Enfin, pour dégager quelques ressources supplémentaires destinées à financer l'énorme programme de routes et de transports en commun en Île-de-France, M. Rocard a décidé de relever le taux du versement transport qu'acquittent les entreprises de Paris et des Hauts-de-Seine et d'augmenter très sensiblement la redevance sur les bureaux payée par les promoteurs Des mesures qui ne sont que le premier élément d'un plan plus vaste mais politiquement difficile à mettre au point, Paris et la région Île-de-France étant des fiefs du RPR.

François Grosrichard

La décentralisation

Décentralisation an VI : le changement de gouvernement en mai 1988 a, à deux mois près, coïncidé avec le sixième anniversaire de la loi du 2 mars 1982 qui lançait – de manière irréversible – la décentralisation. Yves Galland, ministre délégué chargé des Collectivités locales dans le gouvernement Chirac, avait – selon ses propres termes – « voulu réussir la décentralisation » et avait pris des dispositions essentiellement pragmatiques sur la fonction publique territoriale (1 100 000 agents), la réglementation des aides financières aux entreprises, le retrait de la compétence des chambres régionales des comptes du contrôle budgétaire des petites communes. Regroupées dans la loi du 5 janvier 1988, ces dispositions prévoyaient aussi une adaptation des règles qui régissent la coopération intercommunale et une définition plus rigoureuse de la liste des départements défavorisés à partir du calcul de leur potentiel fiscal.

Mais, quelques semaines après son arrivée au gouvernement aux côtés de Pierre Joxe, Jean-Michel Baylet, secrétaire d'État chargé des Collectivités territoriales, a fait des déclarations qui montraient clairement sa volonté de ne pas mettre ses pas dans ceux de son prédécesseur.

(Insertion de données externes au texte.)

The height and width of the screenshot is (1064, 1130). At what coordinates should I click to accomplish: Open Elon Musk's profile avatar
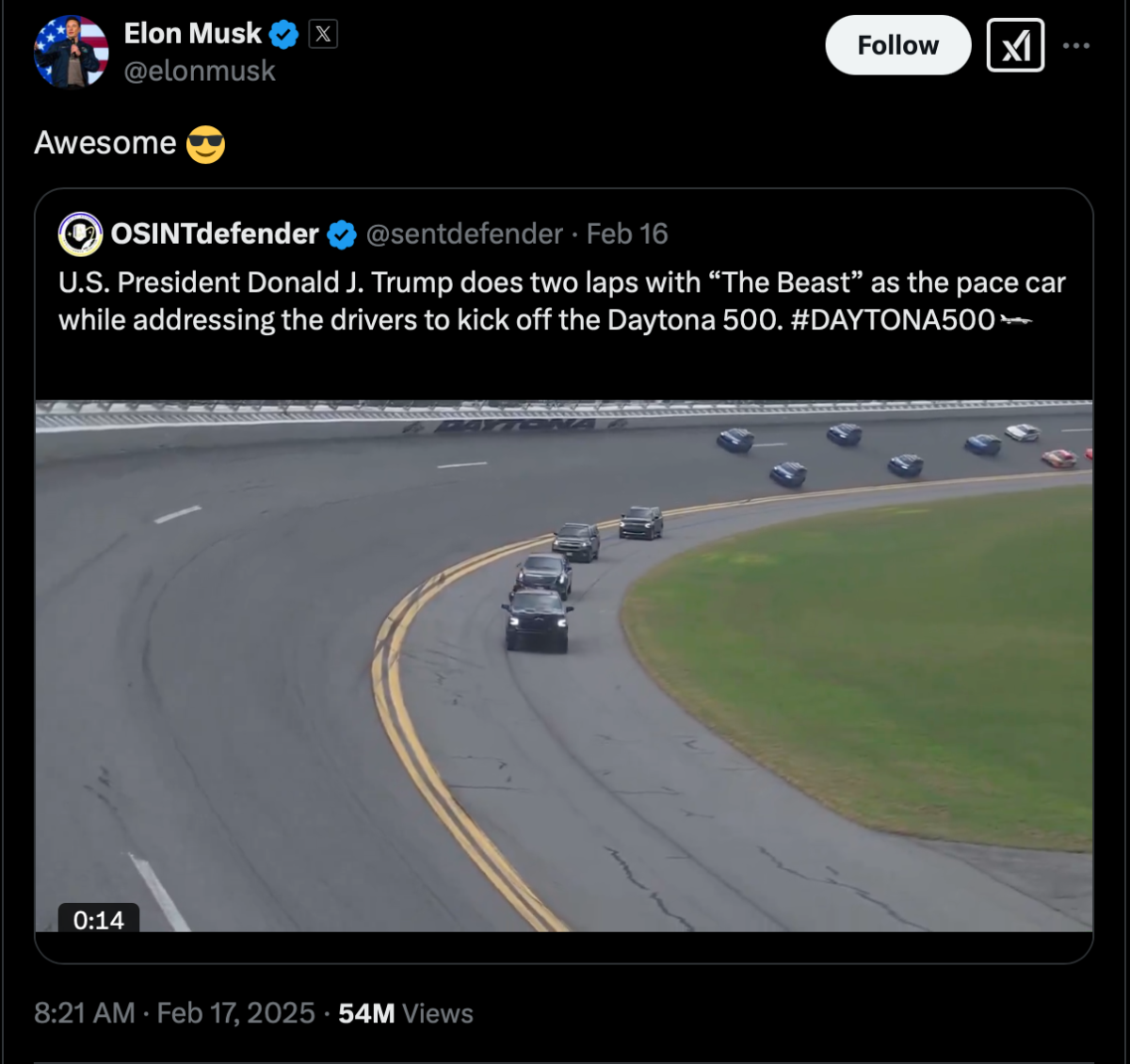click(72, 52)
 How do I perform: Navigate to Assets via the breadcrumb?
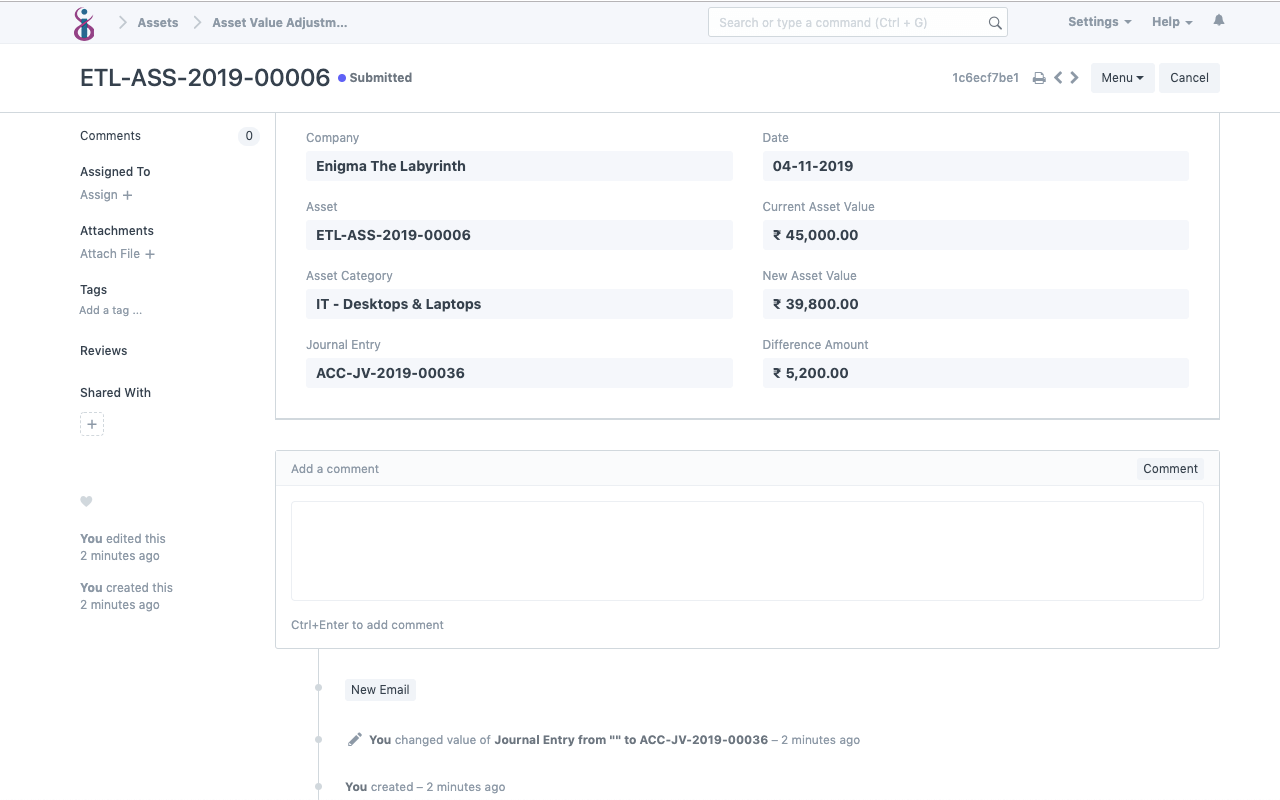(157, 21)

Les intentions d'un secrétaire d'État

« La décentralisation était en panne, voire en régression dans plusieurs domaines précis, alors qu'elle constitue une des zones d'accord de l'ensemble de la population et de ses élus ; il nous faut la remettre en chantier » a déclaré, le 4 octobre, le secrétaire d'État, qui est aussi président du conseil général du Tarn-et-Garonne et maire de Valence-d'Agen. Et d'afficher ses intentions au nombre desquelles :
– le rattachement au droit commun des agents de la fonction publique territoriale (80 000 personnes) qui ne travaillent qu'à temps partiel dans plusieurs communes, notamment dans les petites communes rurales ;
– l'implication sans réticence des collectivités locales dans les affaires économiques et dans la bataille de l'emploi (comme c'est le cas en Espagne, en RFA, ou en Suède). Les Régions ne doivent pas avoir une sorte de privilège pour les aides directes accordées aux entreprises. M. Baylet veut qu'on reconnaisse aussi ce droit aux départements et aux conseils généraux qui les dirigent ;
– le renforcement, par des actions incitatives de l'État, de la coopération intercommunale. Il existe en effet 36 749 communes (plus que dans les onze autres pays de la CEE rassemblés) et 500 000 élus locaux. Et 89 % des communes françaises comptent moins de 2 000 habitants.

Des budgets considérables

1988 et 1989 sont deux années essentielles pour les collectivités locales. La première a été marquée par les élections cantonales, la seconde le sera par le scrutin municipal.

C'est l'occasion de rappeler que ces collectivités y compris les Régions gèrent des budgets tout à fait considérables : quelque 540 milliards de francs. Des budgets qui ne cessent de progresser à un rythme quasiment deux fois plus rapide que celui de l'État.

Pour les seuls départements, l'ensemble de leurs dépenses est passé de 74 milliards en 1981 à 136 en 1988 non compris le département de Paris. Avec évidemment des écarts considérables puisque, quand le Nord – sorte de grande entreprise – affiche 5,2 milliards, la « PME Lozère » arrive à 232 millions. Mais, lorsque l'on fait des comparaisons en francs par habitant, on note que le Maine-et-Loire investit 518 F, la Corrèze et la Haute-Loire le double et la Savoie 1 282 F.